Вовка. Рассказы и повесть - страница 4



– Спасибо вам, отче – вы меня напугали; я грезил о доме и кормилице доброй своей. Как мне их повидать?

На эти слова улыбнулся хитренький дедушка, подтерев под очками смешливые слёзки: – Да от дома остались лишь две белых колонны у входа, с нехорошими надписями бойких мальчишек, и развалины комнат прежде красивых уютных, по коим теперь лёгкий ветер гуляет. А добряшку кормилицу вы найдёте на древнем погосте, у церкви – но все кресты там давно без имён, и едва ли вам хватит всей жизни, чтоб её отыскать.
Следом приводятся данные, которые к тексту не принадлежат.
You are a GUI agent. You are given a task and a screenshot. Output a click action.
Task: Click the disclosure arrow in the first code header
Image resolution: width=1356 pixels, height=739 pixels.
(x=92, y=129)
Я снял с головы свою кепку в хладной горести забвения вечного; но сердце моё не забилось сильней от тоски, потому что не помнил я облика сей милой мадонны, вскормившей меня густой смесью сказок и материнского молочка.

– Прощай, славный отче, хранитель судьбы и печали, – сказал я без скуки, уже завораживаясь долгим путешествием по старинному дому. И пусть там развалины, пусть сквозь крышу видать облака – но обязательно есть хоть одно неходячее место, где остался нетронутым след эпохальной ноги, есть местечко на белой колонне, где впечаталась чья-то ладошка, давно в ожидании милого друга. Я желаю почувствовать жаркий пепел сердец и бурлящий прах тех событий, чтобы хоть малость понять, зачем нужна с виду бесполезная сила жизни жестокому безумию вечности.


Особняк был укрыт от глаз густой зеленью берёзовой рощи. Сто лет назад он своей красной черепицей довлел над маленькими деревцами – потому что алый цвет это ярость, а зелёный всего лишь уют и покой. Но потом прискакала на взмыленном жеребце революция, у которой ярость оказалась совсем уж багровой, с синюшным смертельным оттенком, и снесла изнеженных баринков вместе с крышей в подполье. Когда я смотрю в упор на такие владения, то мои очи становятся как дуло у пистолета – я бы сам без жалости плюнул свинцом в любой из этих толоконных помещичьих лбов. Как они вообще посмели жить в распутстве и лицемерии лени, глядя на явое разрушение своего любимого – а ведь они клялись за родину, за веру – любимейшего отечества под немощной пятой давно уже слабоумного царизма.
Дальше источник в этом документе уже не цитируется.